## [TEXTE SOURCE]
⁂

Dumping salarial
 
 

Le BTP jongle avec les lois
pour attirer les travailleurs d'Europe de l'Est

Isabelle Rey-Lefebvre *

Cet article paru dans le quotidien français Le Monde illustre, à sa manière, ce qui se produit en Suisse tous les jours. Le sénateur UMP Françis Grignon – qui a dirigé le rapport dont cet article se fait l’écho – propose un renforcement de l’inspection du travail. En Suisse, après les promesses sur les «mesures d’accompagnement», à l’occasion du vote sur les bilatérales (septembre 2005), un lourd silence est retombé. Les hautes sphères syndicales pourraient être lire le Rapport Grignon et le donner lors des «cours de formation» sur le dumping salarial. (réd.)

« Ne refusez plus de chantier que vous n'avez pas le temps d'exécuter. Sous-traitez ces travaux par une entreprise européenne. Faites de la marge. Incorporez dans vos équipes des artisans polonais dans le cadre de la directive européenne 96/71.»

Cette «offre de services» figure sur des documents adressés à de nombreux entrepreneurs français du bâtiment. Elle est émise par des intermédiaires, basés en Allemagne ou en Pologne, disposant d'une simple boîte postale pour toute adresse.

Résultat : plus de 100 000 travailleurs du bâtiment, essentiellement issus d'Europe de l'Est, seraient «détachés» en France, pour des contrats ponctuels signés par leurs employeurs nationaux, dans des conditions «mal encadrées» et souvent non respectueuses des règles sociales du pays d'accueil, selon Francis Grignon, sénateur (UMP) du Bas-Rhin, auteur d'un rapport d'information intitulé Le BTP [bâtiment, travaux publics] face à la concurrence des nouveaux Etats membres de l'Union européenne, présenté mardi 24 octobre. "Le cadre (du détachement – voir note ci-dessous) se révèle perméable à des fraudes, réellement constitutives de concurrence déloyale, notamment en matière de salaires", souligne M. Grignon.

⁂

## [CONSIGNE 1]
D'après l'article sur le dumping salarial dans le BTP, combien de travailleurs du bâtiment seraient détachés en France ?
## [CONSIGNE 2]
Recopiez à l'identique les lignes de la liste, depuis celle qui contient « Task: Select the persistent » jusqu'à la fin de la liste, en omettant les images.

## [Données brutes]
⁂

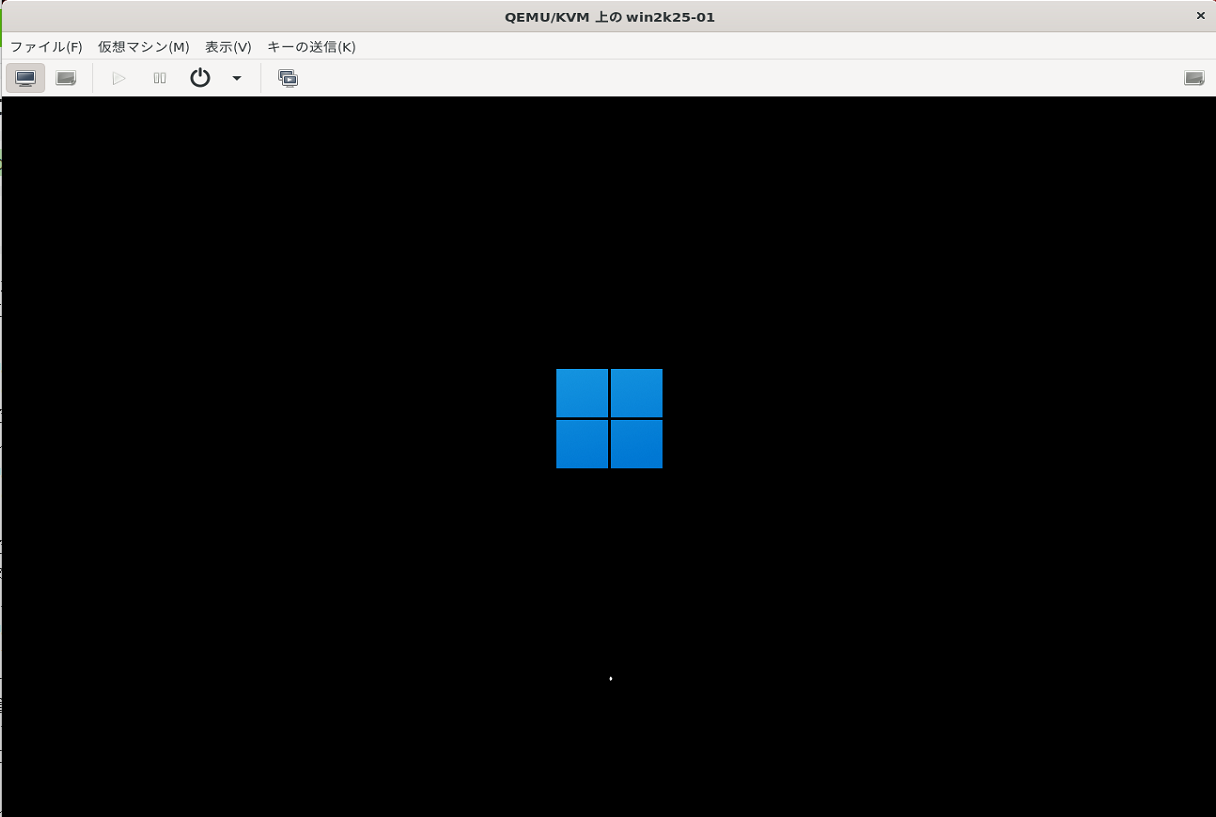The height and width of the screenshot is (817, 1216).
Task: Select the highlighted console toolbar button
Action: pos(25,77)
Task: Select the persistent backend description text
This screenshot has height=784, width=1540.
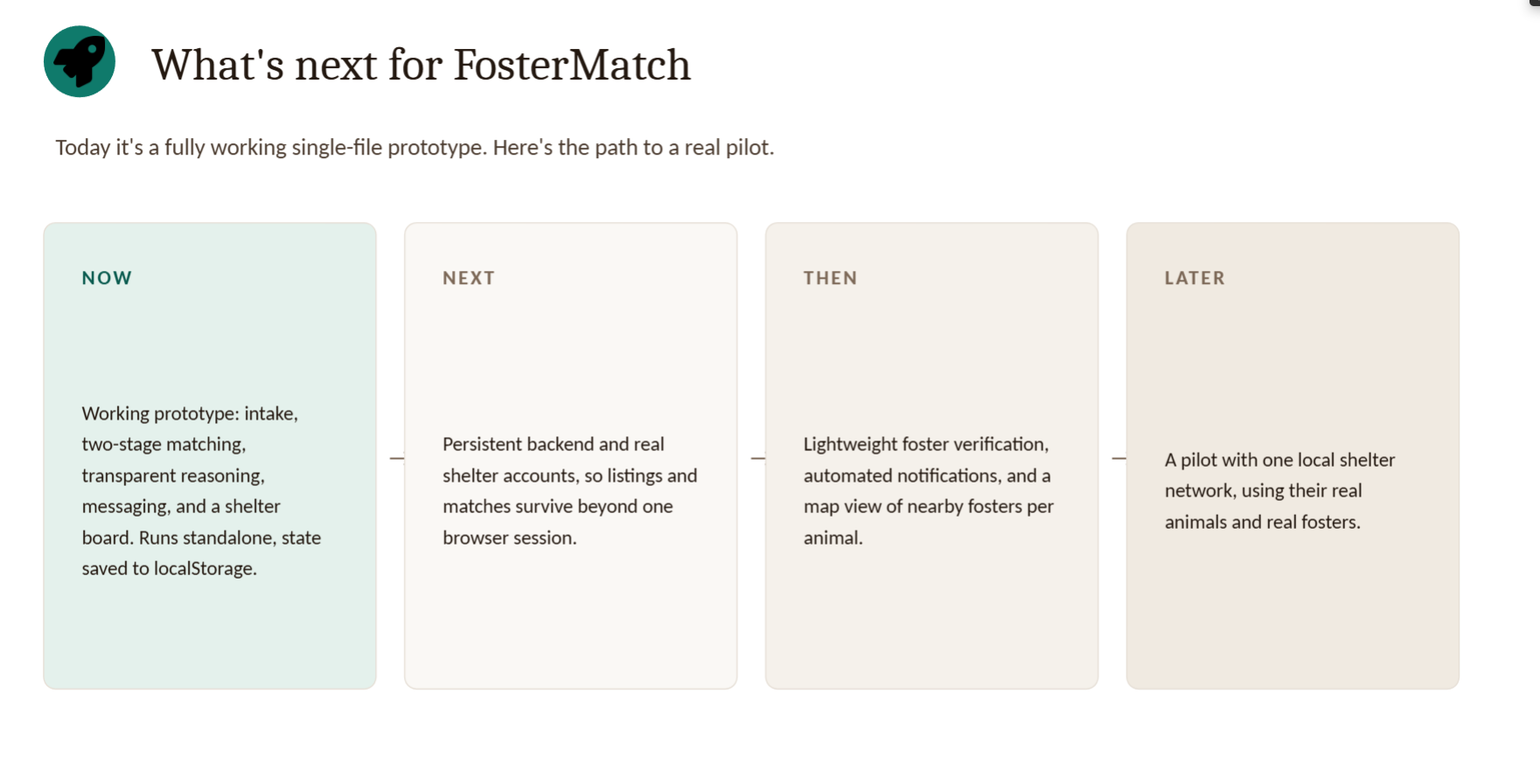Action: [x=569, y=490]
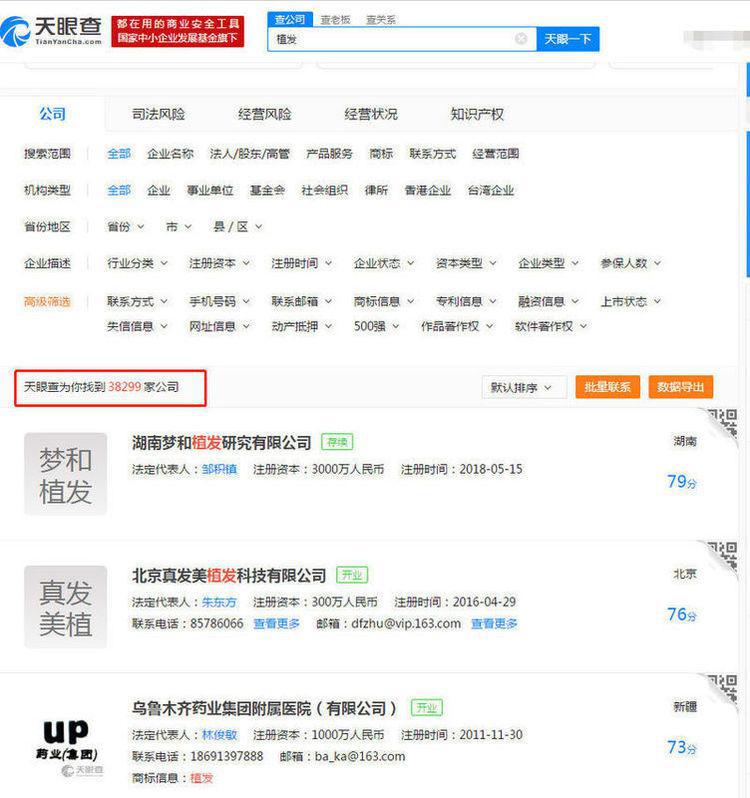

⁂

## [RÉPONSE 1]
Plus de 100 000 travailleurs du bâtiment, essentiellement issus d'Europe de l'Est.

## [RÉPONSE 2]
Task: Select the persistent backend description text
This screenshot has height=784, width=1540.
Action: [x=569, y=490]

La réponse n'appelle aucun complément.